Instructions for the task: Retype the part of the photography blog post below that starts at the words "Lumix LX1, 200" and ends after "don’t think so.".

Document extract:
---*---
Morning Paper 1

Mooching about in the Bay Area

This one’s a tad unusual for me.

First, I actually used the LCD screen to frame it on the Lumix LX1; indoors, it’s usable.

Second, the reason I had to use it is that my glued on viewfinder only frames accurately (well, sort of in the ballpark, if you get my drift) at the 28mm setting and here I had to zoom the lens all the way out to 100mm to get the composition right.

Shades of the Leica M2 and the 90mm, but much quieter!

I cranked the ISO up to 200 (400 is really too grainy) and held the camera as steady as I could.


Lumix LX1, 200 ISO, 1/13th, f/4.9. Processed in Aperture.

The Panasonic’s image stabilizer did its job as best it could and the result is more pointillist than blurred; the palm in the foreground was pure luck and the Lumix’s native 16:9 aspect ratio doesn’t hurt either.

Well, I didn’t know what would come out and the sparse color palette is my sort of thing.

Go where the money is

Economics 101 and Photoshop CS3

Well, the glowing reviews are coming in from the big magazines extolling the genius of Photoshop CS3.

So, what are you going to do? Trash your biggest advertiser? I don’t think so.

Heads up, class, for Dr. Pindelski’s Three Rules of Economics:

  • All control drives up price
  • A fool and his money are easily parted
  • When wondering about decision making, always go where the money is

I have been using Photoshop CS3 in beta form for some four months now so let me write in clear, unconflicted language.

This remains the hardest to use, worst user interface, clunkiest photography software available. Rather than improve on previous versions it just gets worse. The menu structure is so poorly organized we now have new options like “Show all menu items” in drop down lists of umpteen selections! Just try to find something basic like Image->Contrast/Brightness without this option.
---*---
Information given:
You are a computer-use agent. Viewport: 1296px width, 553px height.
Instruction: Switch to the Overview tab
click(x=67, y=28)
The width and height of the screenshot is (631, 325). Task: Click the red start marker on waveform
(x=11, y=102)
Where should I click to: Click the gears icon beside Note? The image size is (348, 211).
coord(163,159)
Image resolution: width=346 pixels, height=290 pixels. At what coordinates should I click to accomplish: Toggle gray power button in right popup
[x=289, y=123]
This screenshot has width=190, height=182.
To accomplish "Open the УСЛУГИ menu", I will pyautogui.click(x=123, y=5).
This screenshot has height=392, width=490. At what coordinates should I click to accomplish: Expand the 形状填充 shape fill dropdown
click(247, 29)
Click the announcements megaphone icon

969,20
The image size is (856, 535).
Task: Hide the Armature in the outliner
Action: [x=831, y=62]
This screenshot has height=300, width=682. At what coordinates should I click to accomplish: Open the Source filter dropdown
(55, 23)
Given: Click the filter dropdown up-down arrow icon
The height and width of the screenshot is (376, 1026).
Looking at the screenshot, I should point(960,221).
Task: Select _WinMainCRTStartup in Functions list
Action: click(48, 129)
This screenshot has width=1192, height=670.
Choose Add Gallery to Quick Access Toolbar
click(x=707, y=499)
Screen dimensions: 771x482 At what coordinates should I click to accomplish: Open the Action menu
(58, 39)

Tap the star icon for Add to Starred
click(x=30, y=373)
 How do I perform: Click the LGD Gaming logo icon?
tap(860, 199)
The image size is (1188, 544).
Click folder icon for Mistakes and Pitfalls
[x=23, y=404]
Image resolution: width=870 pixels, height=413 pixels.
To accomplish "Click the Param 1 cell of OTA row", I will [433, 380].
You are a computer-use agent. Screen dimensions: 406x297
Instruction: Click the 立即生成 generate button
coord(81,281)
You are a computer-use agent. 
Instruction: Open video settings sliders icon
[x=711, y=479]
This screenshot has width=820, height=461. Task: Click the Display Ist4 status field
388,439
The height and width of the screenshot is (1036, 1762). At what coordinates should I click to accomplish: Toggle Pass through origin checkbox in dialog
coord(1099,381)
---*---
Response below:
Lumix LX1, 200 ISO, 1/13th, f/4.9. Processed in Aperture.

The Panasonic’s image stabilizer did its job as best it could and the result is more pointillist than blurred; the palm in the foreground was pure luck and the Lumix’s native 16:9 aspect ratio doesn’t hurt either.

Well, I didn’t know what would come out and the sparse color palette is my sort of thing.

Go where the money is

Economics 101 and Photoshop CS3

Well, the glowing reviews are coming in from the big magazines extolling the genius of Photoshop CS3.

So, what are you going to do? Trash your biggest advertiser? I don’t think so.